Can-Am ATV Forum banner

1 - 20 of 20 Posts

·
Registered
Joined
·
56 Posts
Discussion Starter #1
Hey guys, we were out wheeling last week in Ontario with the -30 weather and within a few hours my front left (sitting on the quad) brake line somehow snapped/uncrimped itself from the caliper! A few months ago I replaced the shitty canam springs with the HD ones which gave me an inch or two of front lift, not sure if that contributed to this... My question is how do I fix this??



The whole part seems to be 40a $154.99 CAD on the parts diagram. If anybody is familiar with the brakes, can I use non-OEM brake line? Or do I have to buy that $150 line :| Highly unlikely that a branch or rock hit that line in the area we were riding, not sure how this happened and I'm worried about the other side lol.




Thanks guys!!
 

·
Registered
Joined
·
822 Posts
That blows and I agree.... looks like shotty parts to me. You're in Canada so I would check to see if you can find a Greenline around you. Take the brake lines in that you want replaced and they'll make some up for you that will be a lot better quality and less $$$. Any hydraulic line repair shop should be able to make these for you.
 

·
Registered
Joined
·
640 Posts
That got tore out of there buy the look of it,unless something hooked it...I would jack that bike up until the wheel is off the ground and see if the newly set suspension has caused that hose to be stretched beyond what it should be,it well may be holding the wheel up when the suspension drops into a hole...Better to be sure as you may need to get a longer hose made, same for the other side...Might as well know before you go any further ...Don't mean to be bad news...
 

·
Registered
Joined
·
591 Posts
Hey guys, we were out wheeling last week in Ontario with the -30 weather and within a few hours my front left (sitting on the quad) brake line somehow snapped/uncrimped itself from the caliper! A few months ago I replaced the shitty canam springs with the HD ones which gave me an inch or two of front lift, not sure if that contributed to this... My question is how do I fix this??

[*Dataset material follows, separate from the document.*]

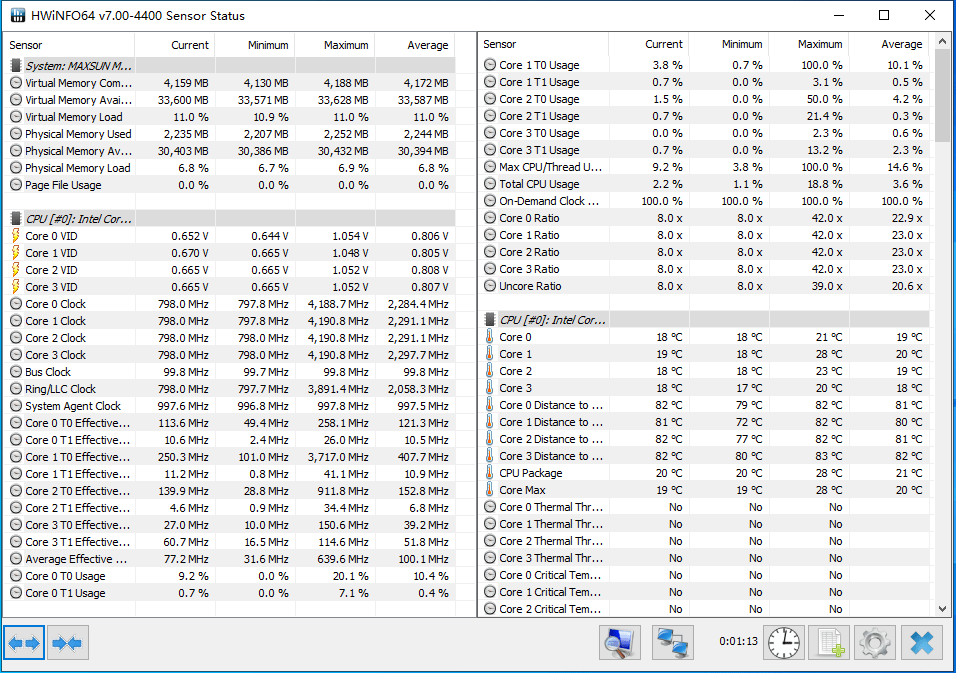Screen dimensions: 956x673
Task: Collapse the right CPU [#0] temperature group
Action: coord(545,320)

The whole part seems to be 40a $154.99 CAD on the parts diagram. If anybody is familiar with the brakes, can I use non-OEM brake line? Or do I have to buy that $150 line :| Highly unlikely that a branch or rock hit that line in the area we were riding, not sure how this happened and I'm worried about the other side lol.
Thanks guys!!
Timbobzimbob, Never fun.... but to answer your brake line question, you need to determine whether or not you have a European Set-up or Non. I live in America but have the European set-up, if your machine is equipped with the European set-up it's quite simple, replace that individual line as it runs to the right wheel well and attaches to the splitter.

However, if you have the Non-European set-up it is a pressed block unit and you'll have to replace the entire front block. Replacement requires removing all lines to the rear Splitter and it's no fun, not complicated really just time consuming, SALUTE!
 

·
Registered
Joined
·
56 Posts
Discussion Starter #5
Unfortunately no green line locations near me :(. I will jack the bike up and check! I just find it weird that it didn't get torn out earlier, as I have been in much worse terrain than last week after the lift.

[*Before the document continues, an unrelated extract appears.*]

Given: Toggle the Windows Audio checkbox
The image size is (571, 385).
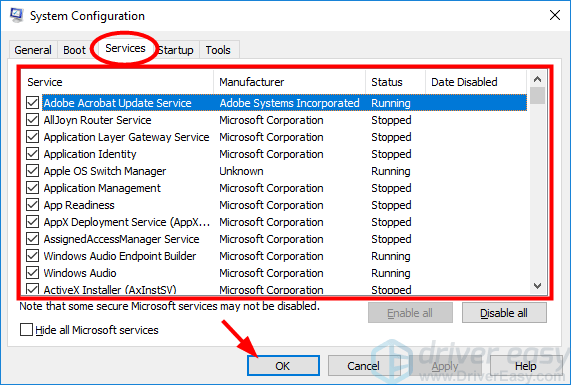Looking at the screenshot, I should [32, 272].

Timbobzimbob, Never fun.... but to answer your brake line question, you need to determine whether or not you have a European Set-up or Non. I live in America but have the European set-up, if your machine is equipped with the European set-up it's quite simple, replace that individual line as it runs to the right wheel well and attaches to the splitter.

However, if you have the Non-European set-up it is a pressed block unit and you'll have to replace the entire front block. Replacement requires removing all lines to the rear Splitter and it's no fun, not complicated really just time consuming, SALUTE!
Ahh that makes sense, ugggh well at least I know now. Any tips on how to figure out if the bike is European or non? Thanks so much.
 

·
Registered
Joined
·
591 Posts
Unfortunately no green line locations near me :(. I will jack the bike up and check! I just find it weird that it didn't get torn out earlier, as I have been in much worse terrain than last week after the lift.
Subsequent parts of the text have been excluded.